Вспоминая весну перестройки

На модерации Отложенный
Весна 1985 года вошла в новейшую историю как весна перестройки, как начало эпохи больших перемен, как время обновления.

11 марта Генеральным секретарем ЦК КПСС стал Михаил Горбачев. А вскоре слова "перестройка", "гласность", "ускорение", "ветер перемен" стали самыми популярными в нашем лексиконе. Как все происходило 25 лет тому назад?

Время неумолимо и беспощадно. Неумолимо отсчитывает оно дни, месяцы, годы и десятилетия, делая молодых - зрелыми, зрелых - глубокими стариками. Беспощадно же время к нашему прошлому, не оставляя порой камня на камне от былых кумиров и авторитетов. Но и свергнутые с пьедесталов, они остаются частью нашей истории, частью того времени, в котором многие из нас жили, трудились и растили детей.

Блок данных:

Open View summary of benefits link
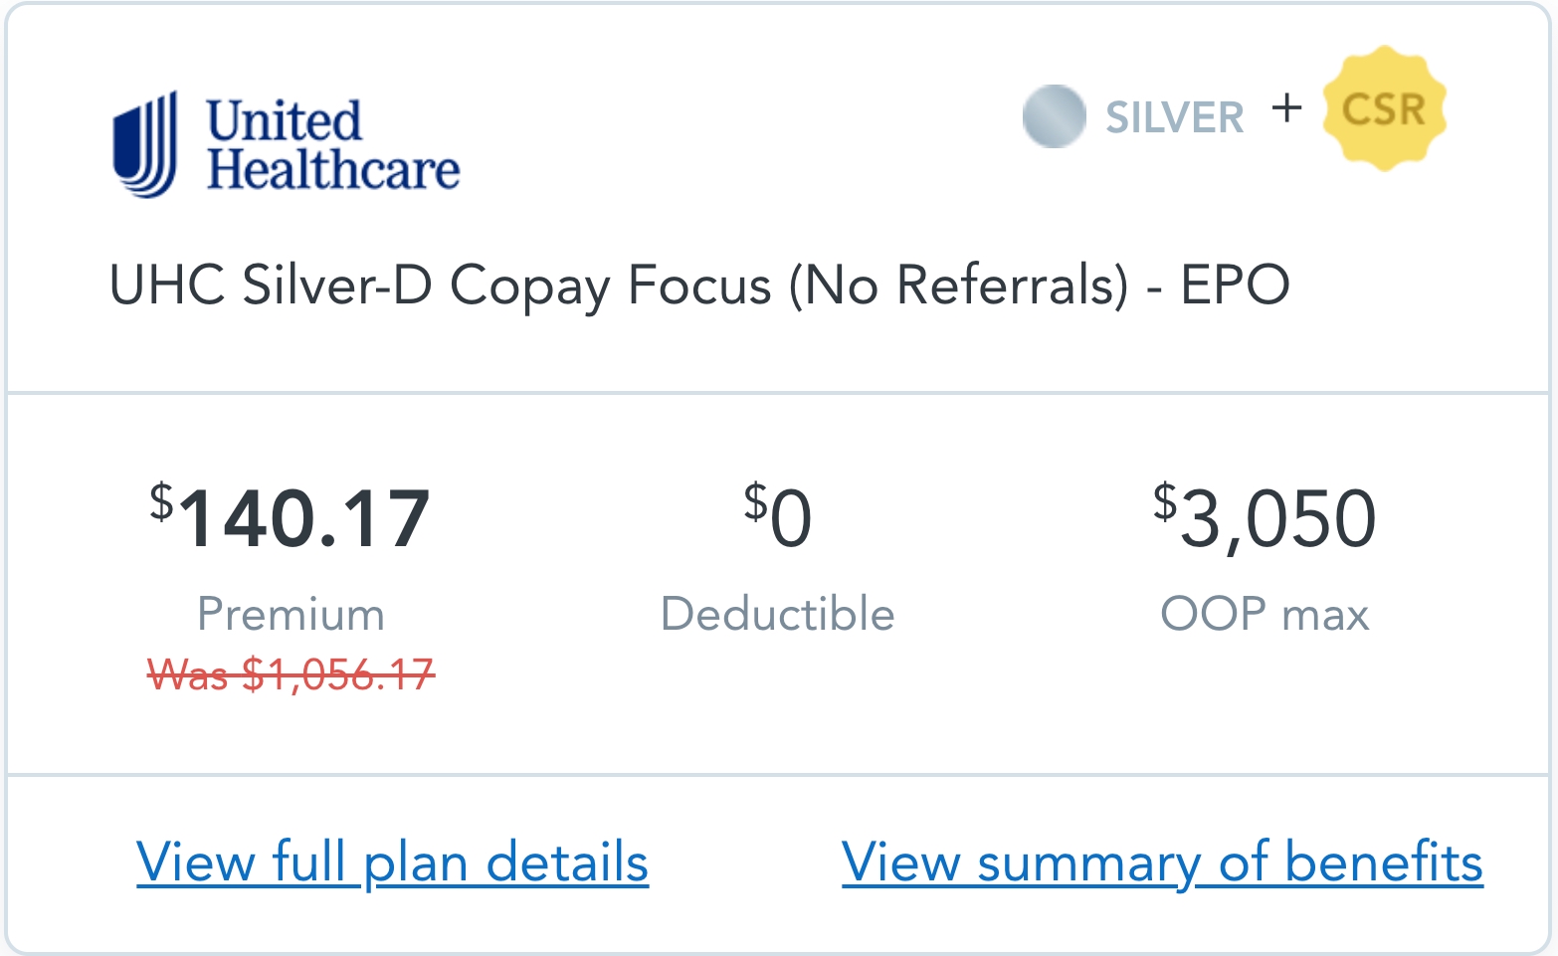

Задание:
Верните дословно и целиком приведенный выше текст о весне перестройки.

Готовое решение:
Вспоминая весну перестройки

На модерации Отложенный
Весна 1985 года вошла в новейшую историю как весна перестройки, как начало эпохи больших перемен, как время обновления.

11 марта Генеральным секретарем ЦК КПСС стал Михаил Горбачев. А вскоре слова "перестройка", "гласность", "ускорение", "ветер перемен" стали самыми популярными в нашем лексиконе. Как все происходило 25 лет тому назад?

Время неумолимо и беспощадно. Неумолимо отсчитывает оно дни, месяцы, годы и десятилетия, делая молодых - зрелыми, зрелых - глубокими стариками. Беспощадно же время к нашему прошлому, не оставляя порой камня на камне от былых кумиров и авторитетов. Но и свергнутые с пьедесталов, они остаются частью нашей истории, частью того времени, в котором многие из нас жили, трудились и растили детей.